■ What to work on ■
All of the records below need to be copied exactly.
-- Opening Marker --
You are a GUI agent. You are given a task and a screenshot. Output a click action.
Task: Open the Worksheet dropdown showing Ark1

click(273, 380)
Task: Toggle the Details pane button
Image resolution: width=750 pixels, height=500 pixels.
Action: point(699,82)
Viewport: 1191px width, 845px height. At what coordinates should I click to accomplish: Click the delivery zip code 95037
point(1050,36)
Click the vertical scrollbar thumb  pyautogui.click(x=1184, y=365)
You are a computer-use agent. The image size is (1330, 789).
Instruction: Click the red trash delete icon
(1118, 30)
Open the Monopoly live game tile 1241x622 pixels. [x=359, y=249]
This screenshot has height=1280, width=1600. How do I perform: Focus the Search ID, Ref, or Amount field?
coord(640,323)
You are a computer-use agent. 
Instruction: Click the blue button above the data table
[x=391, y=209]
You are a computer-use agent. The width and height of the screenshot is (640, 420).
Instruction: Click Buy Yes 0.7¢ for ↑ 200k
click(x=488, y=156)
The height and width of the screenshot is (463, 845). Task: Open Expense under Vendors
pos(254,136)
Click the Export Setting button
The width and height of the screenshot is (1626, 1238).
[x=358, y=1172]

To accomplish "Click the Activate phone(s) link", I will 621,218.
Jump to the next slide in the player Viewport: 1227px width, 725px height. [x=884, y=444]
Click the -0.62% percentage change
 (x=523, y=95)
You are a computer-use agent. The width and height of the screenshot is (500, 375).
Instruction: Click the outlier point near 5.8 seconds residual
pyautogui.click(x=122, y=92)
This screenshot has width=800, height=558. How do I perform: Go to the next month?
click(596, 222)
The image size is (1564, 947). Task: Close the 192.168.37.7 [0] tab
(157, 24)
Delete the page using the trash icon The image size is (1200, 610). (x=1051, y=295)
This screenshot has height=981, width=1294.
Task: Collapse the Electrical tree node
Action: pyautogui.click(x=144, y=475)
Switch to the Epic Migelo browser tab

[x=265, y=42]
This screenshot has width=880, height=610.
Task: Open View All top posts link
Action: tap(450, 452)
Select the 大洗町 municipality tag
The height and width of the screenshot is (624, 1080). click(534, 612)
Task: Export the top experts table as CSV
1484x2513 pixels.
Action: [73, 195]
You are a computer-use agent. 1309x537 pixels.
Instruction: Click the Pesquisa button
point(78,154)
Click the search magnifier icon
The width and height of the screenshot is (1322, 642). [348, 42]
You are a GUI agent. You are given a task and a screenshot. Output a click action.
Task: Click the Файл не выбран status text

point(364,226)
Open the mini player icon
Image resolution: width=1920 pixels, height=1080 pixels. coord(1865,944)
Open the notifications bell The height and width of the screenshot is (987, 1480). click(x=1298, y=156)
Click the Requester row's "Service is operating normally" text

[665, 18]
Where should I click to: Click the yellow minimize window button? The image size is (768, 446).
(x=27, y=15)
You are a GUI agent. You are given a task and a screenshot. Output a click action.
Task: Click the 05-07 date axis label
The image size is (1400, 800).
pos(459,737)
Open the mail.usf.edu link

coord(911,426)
-- Closing Marker --
■ Final answer ■
You are a GUI agent. You are given a task and a screenshot. Output a click action.
Task: Open the Worksheet dropdown showing Ark1

click(273, 380)
Task: Toggle the Details pane button
Image resolution: width=750 pixels, height=500 pixels.
Action: point(699,82)
Viewport: 1191px width, 845px height. At what coordinates should I click to accomplish: Click the delivery zip code 95037
point(1050,36)
Click the vertical scrollbar thumb  pyautogui.click(x=1184, y=365)
You are a computer-use agent. The image size is (1330, 789).
Instruction: Click the red trash delete icon
(1118, 30)
Open the Monopoly live game tile 1241x622 pixels. [x=359, y=249]
This screenshot has height=1280, width=1600. How do I perform: Focus the Search ID, Ref, or Amount field?
coord(640,323)
You are a computer-use agent. 
Instruction: Click the blue button above the data table
[x=391, y=209]
You are a computer-use agent. The width and height of the screenshot is (640, 420).
Instruction: Click Buy Yes 0.7¢ for ↑ 200k
click(x=488, y=156)
The height and width of the screenshot is (463, 845). Task: Open Expense under Vendors
pos(254,136)
Click the Export Setting button
The width and height of the screenshot is (1626, 1238).
[x=358, y=1172]

To accomplish "Click the Activate phone(s) link", I will 621,218.
Jump to the next slide in the player Viewport: 1227px width, 725px height. [x=884, y=444]
Click the -0.62% percentage change
 (x=523, y=95)
You are a computer-use agent. The width and height of the screenshot is (500, 375).
Instruction: Click the outlier point near 5.8 seconds residual
pyautogui.click(x=122, y=92)
This screenshot has width=800, height=558. How do I perform: Go to the next month?
click(596, 222)
The image size is (1564, 947). Task: Close the 192.168.37.7 [0] tab
(157, 24)
Delete the page using the trash icon The image size is (1200, 610). (x=1051, y=295)
This screenshot has height=981, width=1294.
Task: Collapse the Electrical tree node
Action: pyautogui.click(x=144, y=475)
Switch to the Epic Migelo browser tab

[x=265, y=42]
This screenshot has width=880, height=610.
Task: Open View All top posts link
Action: tap(450, 452)
Select the 大洗町 municipality tag
The height and width of the screenshot is (624, 1080). click(534, 612)
Task: Export the top experts table as CSV
1484x2513 pixels.
Action: [73, 195]
You are a computer-use agent. 1309x537 pixels.
Instruction: Click the Pesquisa button
point(78,154)
Click the search magnifier icon
The width and height of the screenshot is (1322, 642). [348, 42]
You are a GUI agent. You are given a task and a screenshot. Output a click action.
Task: Click the Файл не выбран status text

point(364,226)
Open the mini player icon
Image resolution: width=1920 pixels, height=1080 pixels. coord(1865,944)
Open the notifications bell The height and width of the screenshot is (987, 1480). click(x=1298, y=156)
Click the Requester row's "Service is operating normally" text

[665, 18]
Where should I click to: Click the yellow minimize window button? The image size is (768, 446).
(x=27, y=15)
You are a GUI agent. You are given a task and a screenshot. Output a click action.
Task: Click the 05-07 date axis label
The image size is (1400, 800).
pos(459,737)
Open the mail.usf.edu link

coord(911,426)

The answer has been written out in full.